Content starts

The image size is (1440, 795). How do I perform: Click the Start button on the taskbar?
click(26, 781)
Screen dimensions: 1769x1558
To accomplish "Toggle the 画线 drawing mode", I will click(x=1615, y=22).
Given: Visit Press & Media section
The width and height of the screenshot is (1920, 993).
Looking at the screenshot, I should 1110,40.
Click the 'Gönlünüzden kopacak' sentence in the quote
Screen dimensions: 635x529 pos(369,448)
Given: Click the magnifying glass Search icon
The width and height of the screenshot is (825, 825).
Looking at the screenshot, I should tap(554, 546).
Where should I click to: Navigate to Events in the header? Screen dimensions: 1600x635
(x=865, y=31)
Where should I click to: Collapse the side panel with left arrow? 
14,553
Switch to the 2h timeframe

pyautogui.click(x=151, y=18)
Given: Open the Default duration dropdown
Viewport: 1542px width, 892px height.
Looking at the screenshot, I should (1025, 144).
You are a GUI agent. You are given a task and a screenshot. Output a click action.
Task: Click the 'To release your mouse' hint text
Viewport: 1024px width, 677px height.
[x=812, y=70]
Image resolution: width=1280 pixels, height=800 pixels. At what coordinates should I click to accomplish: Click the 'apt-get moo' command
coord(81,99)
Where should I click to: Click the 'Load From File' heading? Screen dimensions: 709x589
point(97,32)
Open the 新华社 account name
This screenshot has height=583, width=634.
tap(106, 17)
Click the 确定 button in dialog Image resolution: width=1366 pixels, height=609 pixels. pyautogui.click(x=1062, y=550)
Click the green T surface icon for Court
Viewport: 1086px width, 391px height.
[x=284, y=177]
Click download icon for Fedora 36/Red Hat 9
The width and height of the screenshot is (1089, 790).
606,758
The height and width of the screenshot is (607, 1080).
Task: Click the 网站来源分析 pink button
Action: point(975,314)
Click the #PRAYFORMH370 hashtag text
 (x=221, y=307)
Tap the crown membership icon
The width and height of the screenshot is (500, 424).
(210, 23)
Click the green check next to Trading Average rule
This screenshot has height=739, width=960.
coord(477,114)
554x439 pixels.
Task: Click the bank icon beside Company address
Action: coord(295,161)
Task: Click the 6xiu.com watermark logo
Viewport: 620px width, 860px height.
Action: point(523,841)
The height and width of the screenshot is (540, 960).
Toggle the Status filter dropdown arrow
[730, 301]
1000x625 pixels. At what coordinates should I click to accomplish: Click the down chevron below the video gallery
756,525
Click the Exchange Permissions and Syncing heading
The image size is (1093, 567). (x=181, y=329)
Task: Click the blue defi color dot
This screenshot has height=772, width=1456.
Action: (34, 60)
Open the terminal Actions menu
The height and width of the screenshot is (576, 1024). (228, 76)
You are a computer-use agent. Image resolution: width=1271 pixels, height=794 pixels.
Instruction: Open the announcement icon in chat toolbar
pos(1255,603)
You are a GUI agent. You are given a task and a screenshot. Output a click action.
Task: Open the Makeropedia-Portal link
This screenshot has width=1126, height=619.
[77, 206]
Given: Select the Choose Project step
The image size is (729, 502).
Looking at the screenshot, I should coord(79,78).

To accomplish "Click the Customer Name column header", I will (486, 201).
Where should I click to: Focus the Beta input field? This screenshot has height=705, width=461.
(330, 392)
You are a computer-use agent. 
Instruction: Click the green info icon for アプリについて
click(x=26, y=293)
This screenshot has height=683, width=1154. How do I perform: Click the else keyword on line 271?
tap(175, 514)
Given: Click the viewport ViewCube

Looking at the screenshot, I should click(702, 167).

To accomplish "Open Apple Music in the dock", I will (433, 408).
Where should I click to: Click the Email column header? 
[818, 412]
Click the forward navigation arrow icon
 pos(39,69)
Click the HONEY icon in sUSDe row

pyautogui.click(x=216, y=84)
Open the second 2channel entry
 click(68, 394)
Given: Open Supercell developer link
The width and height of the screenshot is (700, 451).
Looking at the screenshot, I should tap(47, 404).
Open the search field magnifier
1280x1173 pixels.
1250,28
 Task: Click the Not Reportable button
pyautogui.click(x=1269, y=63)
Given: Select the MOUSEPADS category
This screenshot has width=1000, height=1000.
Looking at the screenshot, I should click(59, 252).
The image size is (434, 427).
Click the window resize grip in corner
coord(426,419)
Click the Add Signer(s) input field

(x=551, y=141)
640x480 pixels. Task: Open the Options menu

Content ends

Consider the string "Select". State how many lines of the data contain it, giving the number alone.

_RESULT OF THE TASK_.
2